16. I do not propose to recite at length from the judgment. It appears to me to be a careful and conscientious judgment, the reasoning in which I respectfully agree on the second of the points at issue. The judge referred to the fact that English was not the first language of the client and that he was facing a serious charge. He had just been released at the time of the discussion about money from six weeks in custody and was psychologically vulnerable. The judge held that there was a "marked failure" by the applicant to take reasonable care to discharge his duty to his client. He came to the conclusion that:

"There is no rationale for [the applicant's] behaviour other than a desire to make money."

17. The judge stated:

"A solicitor is under an obligation, imposed by binding rules of professional conduct, to endure that the particular client understands costs implications, makes adequate written records and confirms the position to his client in writing as soon as practicable."
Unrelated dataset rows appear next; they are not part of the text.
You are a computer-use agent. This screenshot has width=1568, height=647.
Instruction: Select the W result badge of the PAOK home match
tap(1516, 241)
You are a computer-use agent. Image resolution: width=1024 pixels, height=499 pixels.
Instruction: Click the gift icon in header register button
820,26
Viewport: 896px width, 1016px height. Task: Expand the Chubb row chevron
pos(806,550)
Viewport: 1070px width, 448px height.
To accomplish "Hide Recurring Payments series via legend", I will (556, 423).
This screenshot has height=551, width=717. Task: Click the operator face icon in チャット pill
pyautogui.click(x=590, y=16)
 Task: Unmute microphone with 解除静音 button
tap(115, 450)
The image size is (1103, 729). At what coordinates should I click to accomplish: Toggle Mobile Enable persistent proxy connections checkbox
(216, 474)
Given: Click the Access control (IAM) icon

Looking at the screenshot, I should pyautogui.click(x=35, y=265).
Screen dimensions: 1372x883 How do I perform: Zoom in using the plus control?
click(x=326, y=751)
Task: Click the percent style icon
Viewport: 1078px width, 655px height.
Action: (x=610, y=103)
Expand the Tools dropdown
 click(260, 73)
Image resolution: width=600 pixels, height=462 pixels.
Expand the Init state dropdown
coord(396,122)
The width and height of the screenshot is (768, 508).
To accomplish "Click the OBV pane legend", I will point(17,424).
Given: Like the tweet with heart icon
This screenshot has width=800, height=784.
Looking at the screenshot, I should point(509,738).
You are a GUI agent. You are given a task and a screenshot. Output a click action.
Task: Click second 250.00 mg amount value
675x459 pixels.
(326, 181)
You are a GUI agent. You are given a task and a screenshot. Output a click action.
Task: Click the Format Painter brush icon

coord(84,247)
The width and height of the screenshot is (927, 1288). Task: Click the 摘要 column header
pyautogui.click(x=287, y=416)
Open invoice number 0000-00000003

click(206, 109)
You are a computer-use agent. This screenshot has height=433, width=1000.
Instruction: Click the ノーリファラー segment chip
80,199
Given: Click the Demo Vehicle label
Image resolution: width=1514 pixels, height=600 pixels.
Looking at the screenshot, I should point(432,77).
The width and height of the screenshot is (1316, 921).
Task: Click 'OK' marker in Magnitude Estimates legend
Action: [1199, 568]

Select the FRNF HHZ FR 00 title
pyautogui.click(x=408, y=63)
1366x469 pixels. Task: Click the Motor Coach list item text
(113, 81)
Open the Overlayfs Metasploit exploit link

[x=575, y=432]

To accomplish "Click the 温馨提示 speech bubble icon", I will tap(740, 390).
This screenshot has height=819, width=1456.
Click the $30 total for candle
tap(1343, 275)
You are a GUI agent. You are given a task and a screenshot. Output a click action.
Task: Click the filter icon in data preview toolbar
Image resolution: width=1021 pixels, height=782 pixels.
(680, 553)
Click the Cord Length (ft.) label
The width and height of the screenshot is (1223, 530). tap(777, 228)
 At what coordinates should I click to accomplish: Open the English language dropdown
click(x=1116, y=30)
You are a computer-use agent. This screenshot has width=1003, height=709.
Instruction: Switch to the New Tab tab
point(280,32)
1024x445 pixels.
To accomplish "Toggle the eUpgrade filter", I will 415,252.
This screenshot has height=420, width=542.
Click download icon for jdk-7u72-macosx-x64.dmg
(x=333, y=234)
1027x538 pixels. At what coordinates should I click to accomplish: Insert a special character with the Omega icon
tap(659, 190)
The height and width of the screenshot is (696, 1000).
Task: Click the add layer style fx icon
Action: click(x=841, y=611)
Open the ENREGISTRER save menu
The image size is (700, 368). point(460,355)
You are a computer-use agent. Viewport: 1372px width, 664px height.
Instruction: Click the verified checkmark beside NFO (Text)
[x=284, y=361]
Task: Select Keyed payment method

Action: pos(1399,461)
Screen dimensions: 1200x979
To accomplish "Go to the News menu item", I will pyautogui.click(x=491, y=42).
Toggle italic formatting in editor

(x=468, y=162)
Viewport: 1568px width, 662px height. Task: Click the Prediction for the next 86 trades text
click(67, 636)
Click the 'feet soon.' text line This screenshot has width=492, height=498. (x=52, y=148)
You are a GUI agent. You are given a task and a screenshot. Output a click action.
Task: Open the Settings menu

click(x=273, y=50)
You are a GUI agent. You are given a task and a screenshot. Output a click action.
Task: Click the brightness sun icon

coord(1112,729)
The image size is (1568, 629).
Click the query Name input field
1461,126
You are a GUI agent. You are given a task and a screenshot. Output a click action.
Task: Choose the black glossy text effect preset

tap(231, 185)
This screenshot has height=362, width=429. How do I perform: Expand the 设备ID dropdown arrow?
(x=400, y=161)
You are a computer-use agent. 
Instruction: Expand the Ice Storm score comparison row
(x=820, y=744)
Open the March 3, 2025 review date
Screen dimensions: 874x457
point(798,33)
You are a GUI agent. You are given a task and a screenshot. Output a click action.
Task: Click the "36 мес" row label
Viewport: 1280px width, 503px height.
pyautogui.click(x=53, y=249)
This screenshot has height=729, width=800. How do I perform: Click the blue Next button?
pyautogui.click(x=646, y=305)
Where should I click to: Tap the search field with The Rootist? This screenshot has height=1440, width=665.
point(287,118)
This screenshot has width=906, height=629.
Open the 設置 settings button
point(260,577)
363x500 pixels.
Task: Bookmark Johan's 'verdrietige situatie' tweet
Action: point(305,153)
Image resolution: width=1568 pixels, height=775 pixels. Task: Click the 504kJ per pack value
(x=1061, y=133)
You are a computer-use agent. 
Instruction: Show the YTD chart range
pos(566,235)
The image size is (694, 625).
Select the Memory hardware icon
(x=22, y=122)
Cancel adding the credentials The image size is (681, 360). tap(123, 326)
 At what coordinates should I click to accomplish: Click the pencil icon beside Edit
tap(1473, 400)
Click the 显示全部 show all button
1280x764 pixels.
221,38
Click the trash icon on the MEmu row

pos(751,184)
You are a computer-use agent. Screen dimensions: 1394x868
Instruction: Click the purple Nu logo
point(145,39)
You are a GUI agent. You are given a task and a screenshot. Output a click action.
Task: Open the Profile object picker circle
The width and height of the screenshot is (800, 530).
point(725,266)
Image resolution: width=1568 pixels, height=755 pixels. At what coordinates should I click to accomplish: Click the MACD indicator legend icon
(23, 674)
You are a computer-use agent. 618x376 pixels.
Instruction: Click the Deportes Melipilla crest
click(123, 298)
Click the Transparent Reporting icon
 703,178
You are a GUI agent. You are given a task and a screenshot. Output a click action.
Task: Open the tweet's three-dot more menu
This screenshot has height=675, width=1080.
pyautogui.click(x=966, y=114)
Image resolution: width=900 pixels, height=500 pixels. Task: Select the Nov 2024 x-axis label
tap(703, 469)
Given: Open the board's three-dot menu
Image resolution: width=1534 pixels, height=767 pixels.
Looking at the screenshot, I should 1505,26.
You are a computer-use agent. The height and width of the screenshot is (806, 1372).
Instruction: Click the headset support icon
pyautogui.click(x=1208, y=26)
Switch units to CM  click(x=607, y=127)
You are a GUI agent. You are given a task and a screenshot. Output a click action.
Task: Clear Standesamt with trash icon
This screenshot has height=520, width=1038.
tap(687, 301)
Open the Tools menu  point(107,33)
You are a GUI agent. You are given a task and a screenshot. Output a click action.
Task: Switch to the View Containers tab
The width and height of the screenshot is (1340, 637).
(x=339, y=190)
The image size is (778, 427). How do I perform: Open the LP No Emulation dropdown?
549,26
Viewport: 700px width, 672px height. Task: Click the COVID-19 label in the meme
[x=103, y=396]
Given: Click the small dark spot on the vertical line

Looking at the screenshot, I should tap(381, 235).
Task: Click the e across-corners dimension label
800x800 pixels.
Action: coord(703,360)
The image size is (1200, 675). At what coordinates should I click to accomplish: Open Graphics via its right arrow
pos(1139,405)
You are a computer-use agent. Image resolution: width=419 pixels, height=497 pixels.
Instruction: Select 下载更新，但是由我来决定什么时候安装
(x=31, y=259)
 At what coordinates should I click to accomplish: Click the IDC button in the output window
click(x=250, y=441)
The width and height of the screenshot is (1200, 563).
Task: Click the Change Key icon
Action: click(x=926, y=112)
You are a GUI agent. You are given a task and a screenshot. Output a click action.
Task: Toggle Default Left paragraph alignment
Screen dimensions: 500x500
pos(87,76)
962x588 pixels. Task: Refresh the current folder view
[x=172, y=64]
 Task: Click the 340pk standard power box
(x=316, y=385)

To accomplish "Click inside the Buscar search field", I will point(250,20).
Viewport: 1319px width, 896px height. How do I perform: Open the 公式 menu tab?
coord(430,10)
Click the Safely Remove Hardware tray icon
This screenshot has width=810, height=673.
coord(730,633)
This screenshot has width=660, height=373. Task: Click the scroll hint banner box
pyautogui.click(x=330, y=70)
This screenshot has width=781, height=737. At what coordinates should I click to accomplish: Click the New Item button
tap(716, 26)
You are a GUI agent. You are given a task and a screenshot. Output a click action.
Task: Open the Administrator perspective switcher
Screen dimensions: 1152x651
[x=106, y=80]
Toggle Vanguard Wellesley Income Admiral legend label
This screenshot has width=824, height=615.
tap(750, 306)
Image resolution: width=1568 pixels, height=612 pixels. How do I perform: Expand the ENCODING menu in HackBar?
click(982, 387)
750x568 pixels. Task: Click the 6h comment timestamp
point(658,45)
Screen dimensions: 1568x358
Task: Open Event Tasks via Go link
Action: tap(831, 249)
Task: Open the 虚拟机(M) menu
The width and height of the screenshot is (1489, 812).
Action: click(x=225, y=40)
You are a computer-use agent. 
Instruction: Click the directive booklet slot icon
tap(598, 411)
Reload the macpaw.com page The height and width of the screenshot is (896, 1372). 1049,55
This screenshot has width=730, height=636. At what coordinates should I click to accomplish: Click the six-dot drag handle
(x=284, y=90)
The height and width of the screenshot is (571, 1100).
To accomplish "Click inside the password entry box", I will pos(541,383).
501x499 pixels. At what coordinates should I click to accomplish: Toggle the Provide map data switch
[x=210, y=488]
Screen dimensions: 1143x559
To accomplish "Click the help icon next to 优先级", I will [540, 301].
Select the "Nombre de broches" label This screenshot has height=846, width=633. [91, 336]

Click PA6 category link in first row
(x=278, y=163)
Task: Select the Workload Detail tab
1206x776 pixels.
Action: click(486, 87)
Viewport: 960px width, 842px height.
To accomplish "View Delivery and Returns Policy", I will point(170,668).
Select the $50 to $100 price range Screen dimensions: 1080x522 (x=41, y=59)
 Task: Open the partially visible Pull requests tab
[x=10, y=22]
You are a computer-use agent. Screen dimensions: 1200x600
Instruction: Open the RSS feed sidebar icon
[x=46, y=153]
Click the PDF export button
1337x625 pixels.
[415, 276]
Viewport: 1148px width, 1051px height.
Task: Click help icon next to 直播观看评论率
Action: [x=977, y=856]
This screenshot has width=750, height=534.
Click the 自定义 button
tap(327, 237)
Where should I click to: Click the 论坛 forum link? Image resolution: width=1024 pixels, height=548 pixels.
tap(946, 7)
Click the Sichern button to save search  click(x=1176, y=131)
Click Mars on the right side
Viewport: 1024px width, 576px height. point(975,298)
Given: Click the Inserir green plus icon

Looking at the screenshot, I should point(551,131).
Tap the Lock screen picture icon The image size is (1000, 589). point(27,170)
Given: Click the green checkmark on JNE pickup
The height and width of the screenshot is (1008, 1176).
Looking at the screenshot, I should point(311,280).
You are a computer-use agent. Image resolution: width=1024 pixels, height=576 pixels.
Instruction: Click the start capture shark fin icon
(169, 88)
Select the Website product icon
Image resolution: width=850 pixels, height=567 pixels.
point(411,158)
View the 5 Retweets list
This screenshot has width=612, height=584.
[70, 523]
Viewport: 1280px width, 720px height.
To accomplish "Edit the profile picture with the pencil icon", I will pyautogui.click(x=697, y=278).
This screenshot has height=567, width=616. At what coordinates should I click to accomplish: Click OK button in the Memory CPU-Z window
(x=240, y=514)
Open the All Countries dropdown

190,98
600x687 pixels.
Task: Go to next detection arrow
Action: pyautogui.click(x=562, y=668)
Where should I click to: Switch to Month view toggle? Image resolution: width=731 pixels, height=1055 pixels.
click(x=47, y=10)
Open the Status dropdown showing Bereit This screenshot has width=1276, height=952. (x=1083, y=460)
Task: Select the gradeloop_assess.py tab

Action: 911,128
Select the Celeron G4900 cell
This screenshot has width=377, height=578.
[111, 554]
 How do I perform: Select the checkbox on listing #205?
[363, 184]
18. In evidence the applicant had told the judge that Turkish people such as the claimant do not believe they get a good service unless they pay for it. As the judge noted, there was no suggestion that the applicant ever took any steps to disabuse the claimant of that notion, save for a slight reference to which the judge referred.

19. The one point made by Mr Newman on that aspect of the case was that there was an advantage to the claimant in paying privately. He submits that it arose from the fact that the order made by the magistrates provided for a solicitor only, and remuneration could be expected from the permission only for a solicitor, whereas by claiming private funding counsel could be instructed to appear at the committal proceedings. Of course it was open to the solicitor to instruct counsel within the limits of his order, and to make some arrangement whereby counsel had a share of the money under the solicitors' order. I make no comment as to the appropriateness of that in current circumstances. It is a practice which has been a very common one over the years.

20. However, there is no explanation whatever as to why, if there was be a submission of no case, application was not made to the magistrates that the order should be extended to cover counsel. We have no evidence of any such application being made, either when the order was first sought or at any stage before the committal proceedings two months later. Nor is there any evidence that any explanation was given to the client as to the legal aid procedure, whereby the order was only for the solicitor. I see no merit at all in that point.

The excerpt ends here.